Chloe wanted to play; to run wild in the streets, and jump in the river, and shout at the top of her lungs. More than anything, she wanted to be silly. She was starting to lose her sense of what these things actually were and she yearned for those freedoms every waking moment. The imperceptible inevitability of the surrender to the medication, to the cold institution that wanted to kill her silliness angered her, yet anger was good. It was saving her.

The drugs, which were going to make her the person that someone else wanted her to be, had a nasty side effect - destroying the liver, a nasty cirrhosis, at least once every decade during her long life. Fortunately for Chloe, her parents had a plan. Every parent whose child had been chosen for a role on the Pharm had a plan. New livers were never a problem. She had heard her parents discussing this late at night. It was one of the things that people knew not to discuss in front of their children. They felt that it was perfectly fine to steal a child’s personality with little coloured pills, and kill their liver in the process, but they knew, deep down, that there was something not right about the organs. Everyone knew, but no one knew. It was too ugly to recognize, and they were all too trapped to struggle. But not Chloe. Not yet.

The worst part for Chloe was that she couldn't hate her parents for it. It was how they were raised. She knew this. Why she had refused to submit, as they had, and her grandparents had, she never knew. All she realized was that this didn’t feel right. She wanted to be who she was, not what some maker of little blue pills wanted her to be. She most definitely didn’t want to have her liver replaced, and she wondered where those livers actually came from. Could you make a liver? She thought not, and pieced together the terrifying truth by listening to her parents’ hushed conversations. Her parents loved her in their own limited way, through the haze of medication, and dearly wanted her to have a role on the Pharm. The alternative was unthinkable.

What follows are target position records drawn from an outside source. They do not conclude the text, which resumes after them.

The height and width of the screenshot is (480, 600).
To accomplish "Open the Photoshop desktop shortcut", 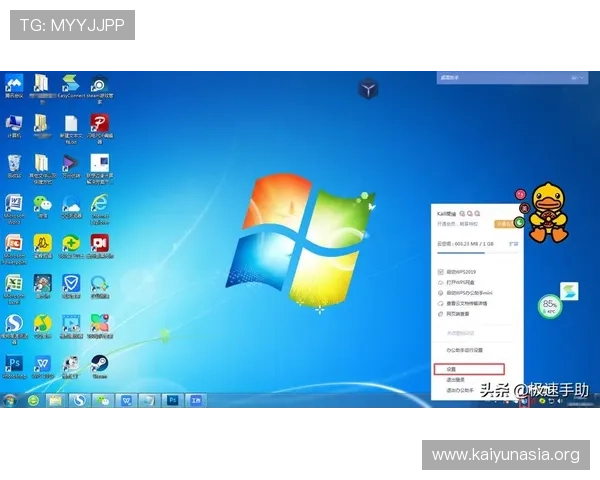I will 15,363.
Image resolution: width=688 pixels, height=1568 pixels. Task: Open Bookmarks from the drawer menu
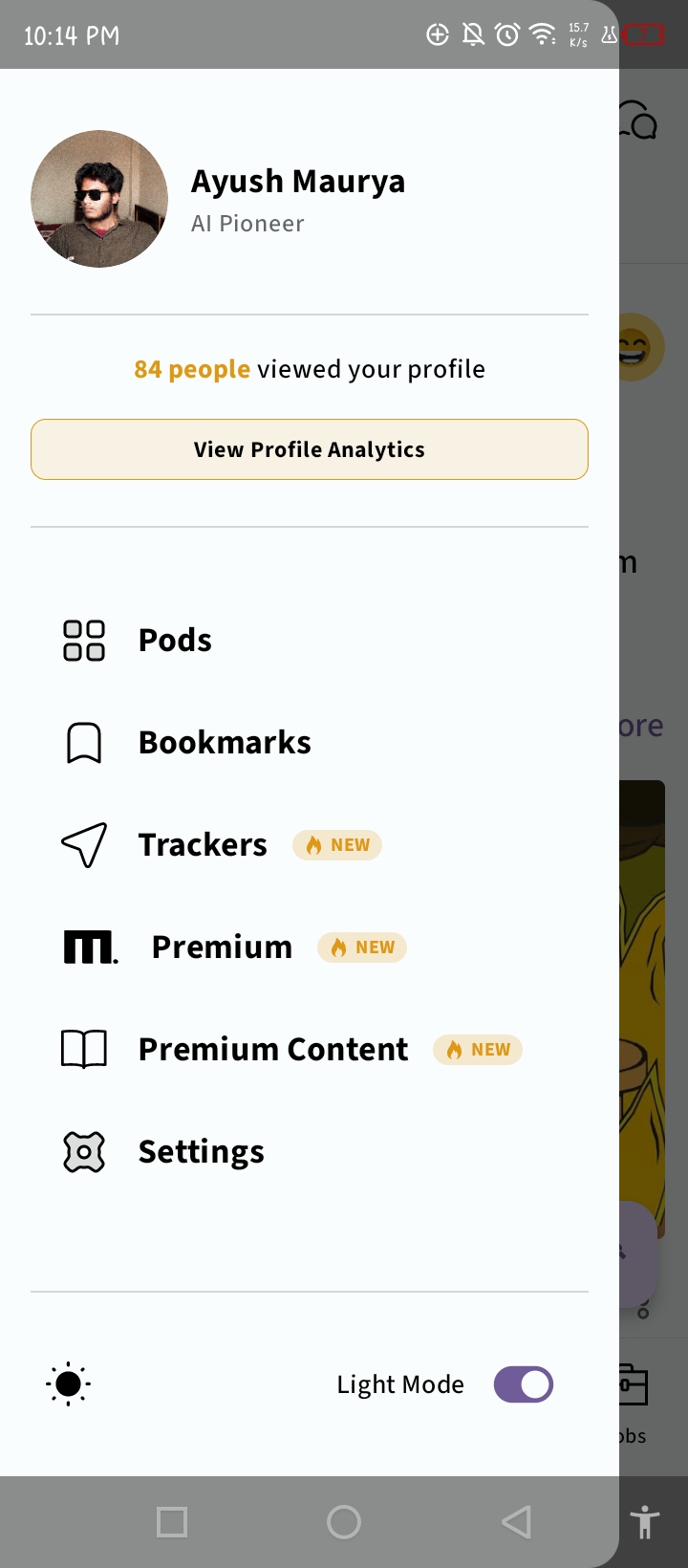coord(225,743)
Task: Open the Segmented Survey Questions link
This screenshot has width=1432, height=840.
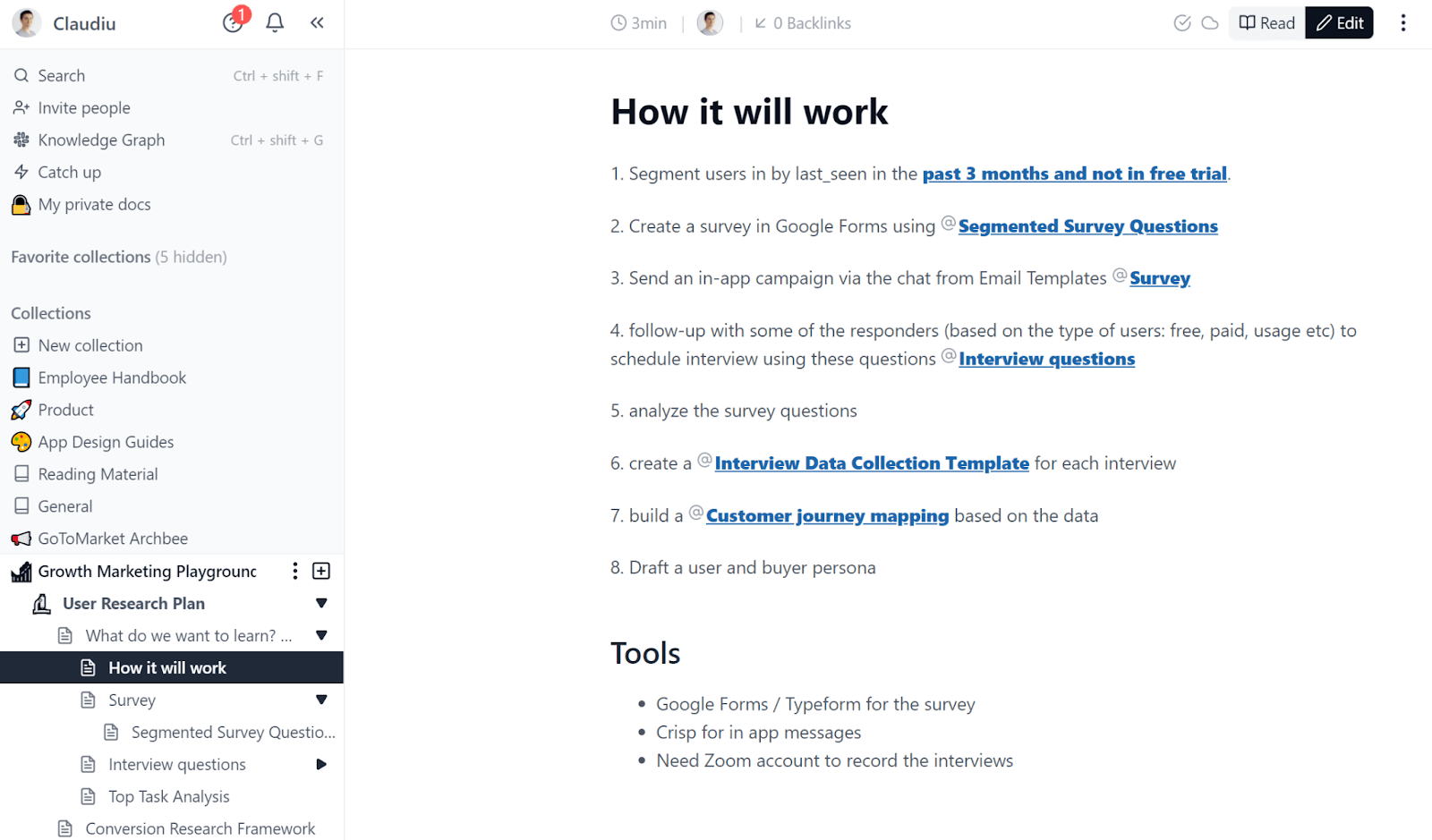Action: point(1087,226)
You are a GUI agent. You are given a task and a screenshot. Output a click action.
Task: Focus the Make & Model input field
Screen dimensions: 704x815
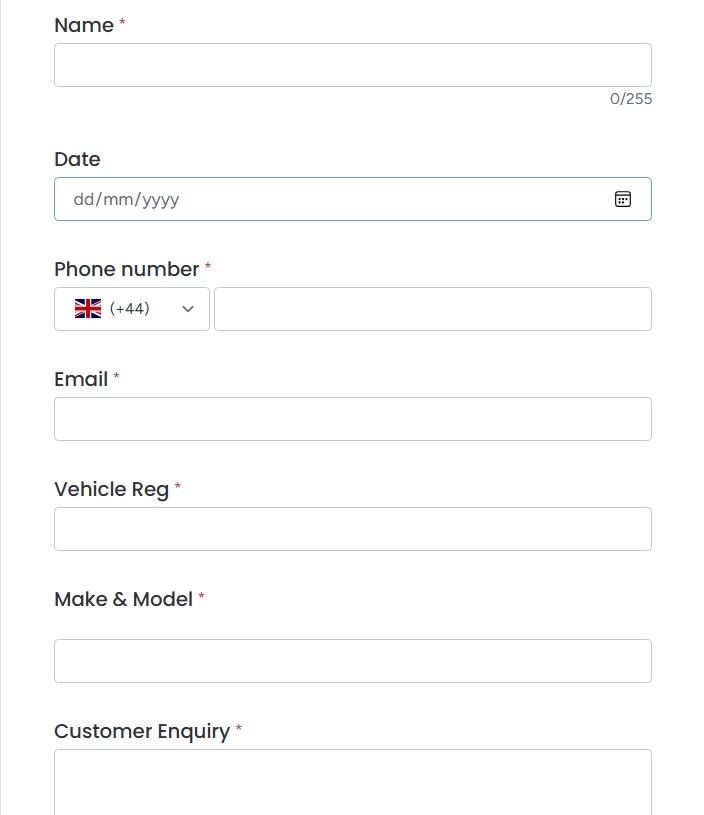(x=353, y=661)
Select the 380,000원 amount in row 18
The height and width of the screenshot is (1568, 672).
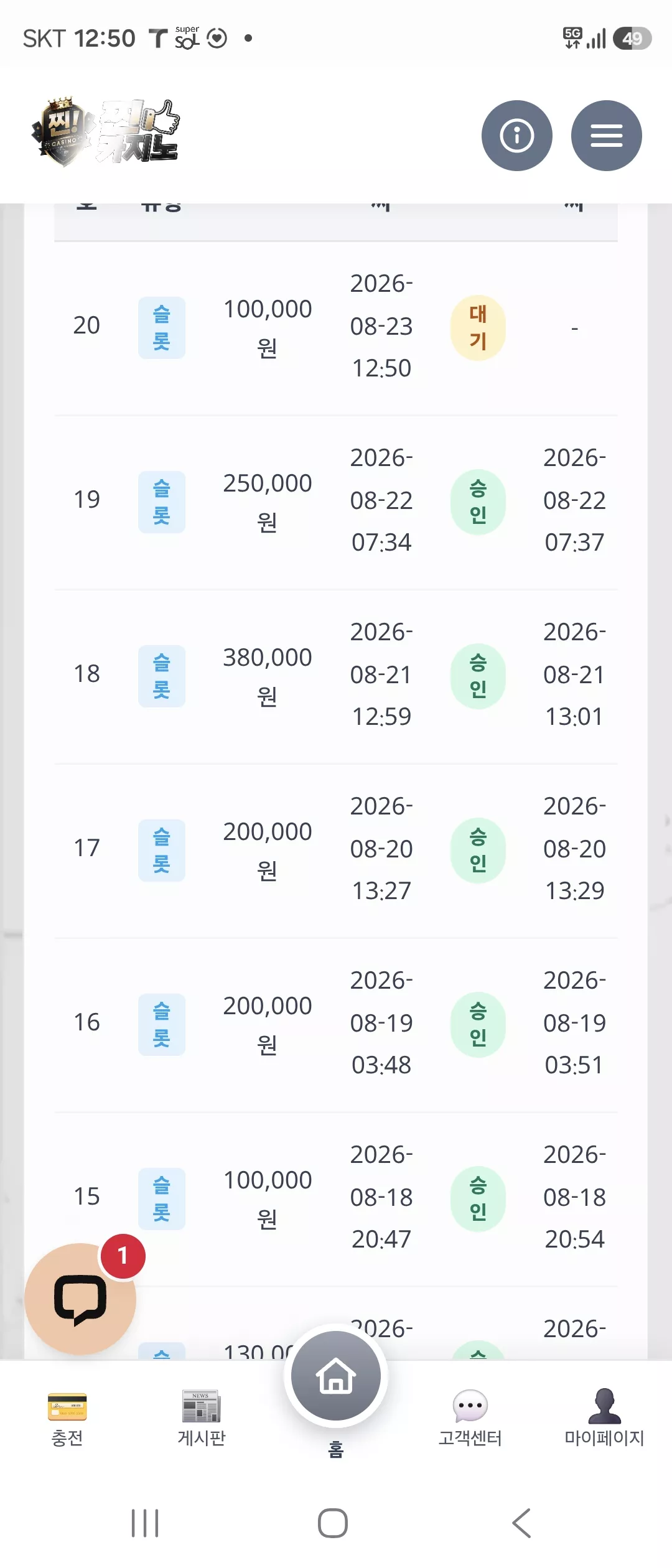coord(268,676)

Her healthy liver was going to be a problem. She was seven, two years since most children started to be fixed by the blue pills. On a child’s eighth birthday, in just under a year for Chloe, they have a thorough physical examination to ensure they’re suitably aligned to their future Donor, who would be living on one of the Pharm Sites. For Chloe, when she went for her check-up at the medical facility, they would find a dangerously healthy liver. No one who had been taking the prescriptions had a completely healthy liver. It was just the price you paid for having a role on the Pharm, for not being a Donor. They would either force her to take the prescription or tattoo her neck and wrist, and there were only two types of people on the Pharm; those with a role and those without. Those without a role had a tattoo and supplied the organs. She had a year to escape, yet where was a seven-year-old to escape to?

Her whole world had been her parents’ house in the suburbs, her elementary school and the local ration dispensary. She would obviously need to do some exploring, she thought. Chloe knew that this would never happen, though. You had to be curious to explore. They would know instantly if she started looking around. She imagined that she only had a year left to think of a plan and this thought scared her. The fear never left. She could never have known that her father’s Donor, Number 987, had plans for them all. She had less than a week.